TRUTH: By law, any breeder selling to a pet store MUST be USDA licensed. Here are some quick facts about the minimum standards set forth by the USDA:

-Inspections are “Risk-based,” meaning that facilities that meet a certain criteria are inspected “as seldom as once every 2 to 3 years.”
-Cage size: must be 6 inches larger than the size of the dog, on all sides
-Up to 12 dogs can be housed in one cage
-Dogs never have to be let out of their cages. Breeders only need to have an exercise plan
-There is no limit to the number dogs a breeder can have—many have over 1,000
-There is no age limit for breeding dogs. If a dog is able to produce puppies for ten years, that’s how long they could be in the facility.

To read more about the Animal Welfare act the the lax laws USDA breeders must adhere to, click here. To view inspection photos from USDA licensed breeders, click here. You will see that most USDA licensed breeders keep their breeding dogs in uncomfortable kennels with wire bottom flooring, there is often feces and hair buildup in the kennels, and a lot of them have rusted and jagged kennels. 

9. MYTH: If there were no large scale dog breeders, there would be no dogs in shelters or rescue.

TRUTH: Many people on the opposition try to claim that there is no pet overpopulation problem and that we would run out of dogs within a few years if large scale dog breeders would go out of business. Sadly, It is estimated that approximately 3.7 million animals were euthanized in the nation’s shelters in 2008 alone. Each year it is reported that millions of healthy dogs are euthanized due to lack of space and lack of adoptions. If you go to Petfinder.Com , you will see that you can find almost every breed of dog in shelters and rescues. There is no shortage. 

10. MYTH: Organizations fighting the puppy mill industry don’t want anyone to own pets.

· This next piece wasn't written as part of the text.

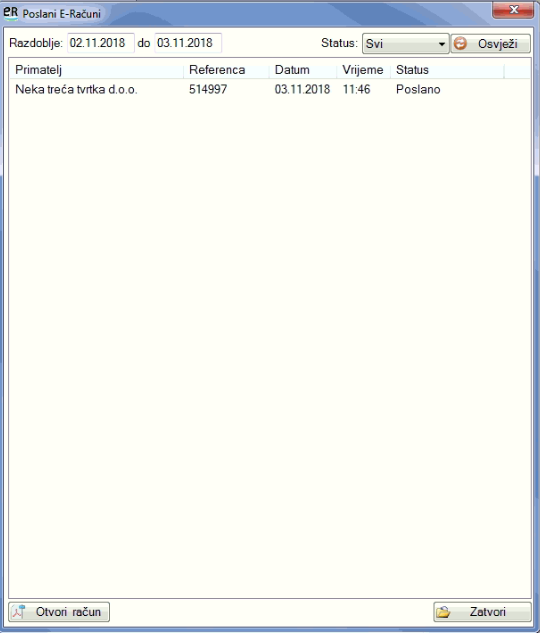This screenshot has height=633, width=540.
Task: Focus the end date field 03.11.2018
Action: tap(188, 43)
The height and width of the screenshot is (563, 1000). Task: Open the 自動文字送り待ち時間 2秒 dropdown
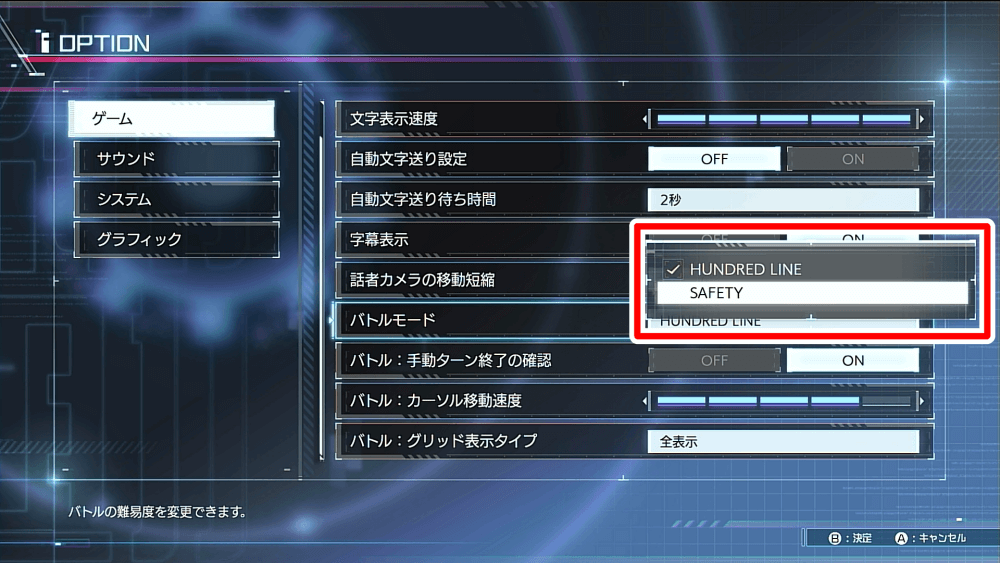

TRUTH: This is another thing that the opposition tries to do. By saying “all” animal welfare groups don’t want you to own a purebred dog, or any pets, they are trying to make us seem radical so you don’t listen to our facts. At Bailing Out Benji, we are comprised of animal-loving volunteers who are the proud parents of rescued dogs (responsibly bred dogs), rescued cats, rabbits, chinchillas, even rescued geckos! We couldn’t imagine our lives without our beloved pets and wouldn’t want anyone else to have to live without theirs either. Our goal is to make the public aware of where not to get a pet, and advocate for the homeless animals in our country.